One man died Thursday afternoon following an officer-involved shooting near the Bell and Williamson county line along Texas Highway 195 south of Killeen.
The shooting followed a car chase in northern Williamson County and southern Bell County, according to Williamson County Sheriff Robert Chody.
It started when Fort Hood officials called the Williamson County Sheriff’s Office for a “welfare check” on a man in the Florence area, according to the Williamson County Sheriff’s Office. Officers were given a vehicle description, and informed that the man was involved in a domestic disturbance call the night before.
Deputies found the man’s car near Florence, and the man then fled in his vehicle from deputies on Highway 195 towards Killeen.

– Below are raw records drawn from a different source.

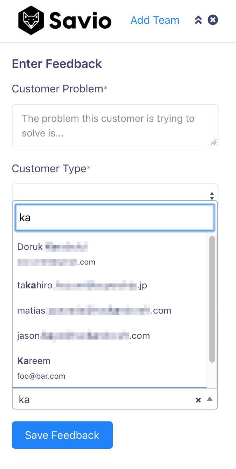The width and height of the screenshot is (236, 469).
Task: Select the takahiro result entry
Action: (x=110, y=286)
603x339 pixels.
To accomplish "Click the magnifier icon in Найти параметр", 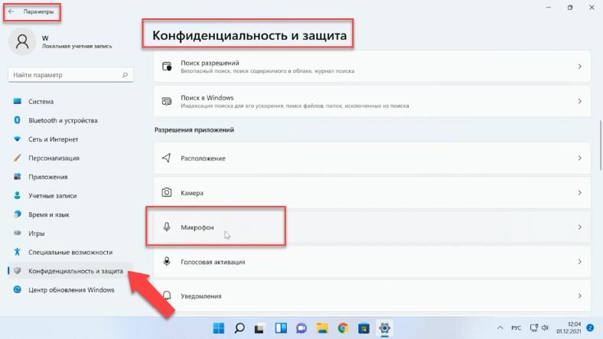I will click(125, 75).
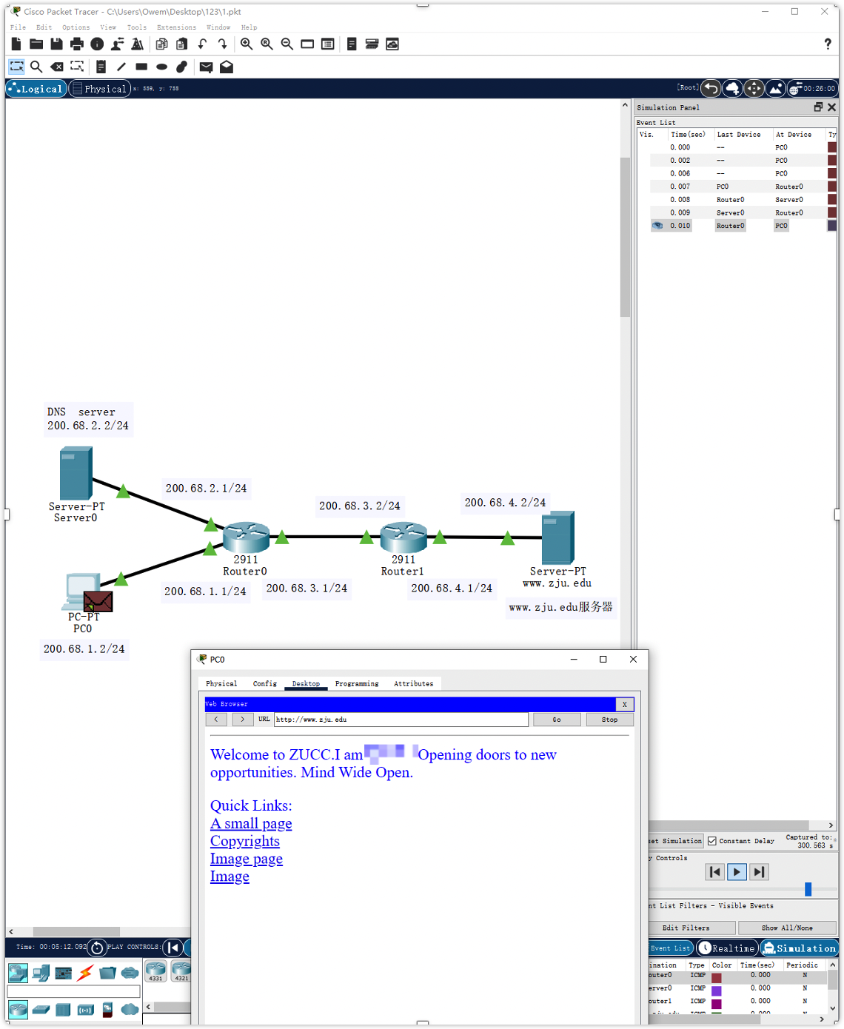Open the Tools menu
The height and width of the screenshot is (1029, 844).
pyautogui.click(x=136, y=27)
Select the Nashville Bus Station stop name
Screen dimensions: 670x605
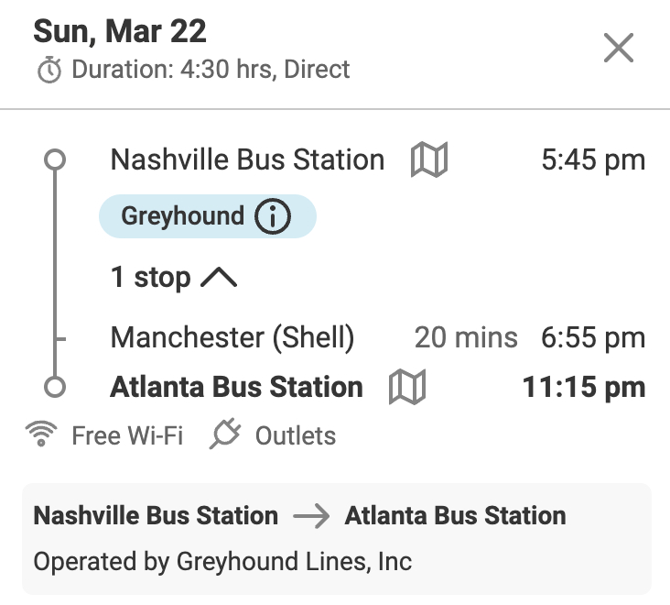click(x=247, y=160)
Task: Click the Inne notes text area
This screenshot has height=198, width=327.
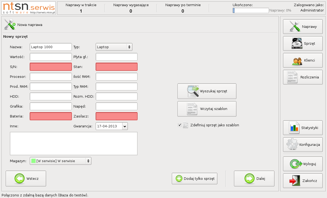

Speeds exceeded 110 miles per hour, according to Chody.
The man went down a rural, private road in Bell County, and then took off on foot on a plot of private land. At one point, he fired a gun at deputies, according to the Williamson County Sheriff’s Office.
A deputy fired back at least one shot, Chody said, hitting the man once, fatally. Emergency Medical Services responded and performed CPR, but he was pronounced dead around 1:55 p.m.
Chody said he did not know if the man was a Fort Hood soldier, and didn’t believe he lived on or owned the private property that he turned onto. The sheriff did say that the man’s significant other — a wife or a girlfriend — lived in the Killeen area, and said that he might have been headed in that direction.
The sheriff also didn’t rule out the possibility of a “suicide by cop” situation, or a potential dangerous domestic situation had the man not been stopped by officers.
Before gunfire was exchanged, police lost sight of the man who was evading them. They believed he may have either harmed himself, or was hiding by laying down in high grass. Some sheriff’s department deputies were looking for him through binoculars, while others prepared to launch a drone to aide in the search.
It was then that the man appeared and fired shots at the officers. The officer that struck and killed him is a veteran of the department, Chody said, and was “visibly upset” after the man was pronounced dead.
“He is OK, he didn’t come to work expecting this to happen today,” Chody said.
The drones were purchased with drug seizure money about three months after Chody first took office on Jan. 1.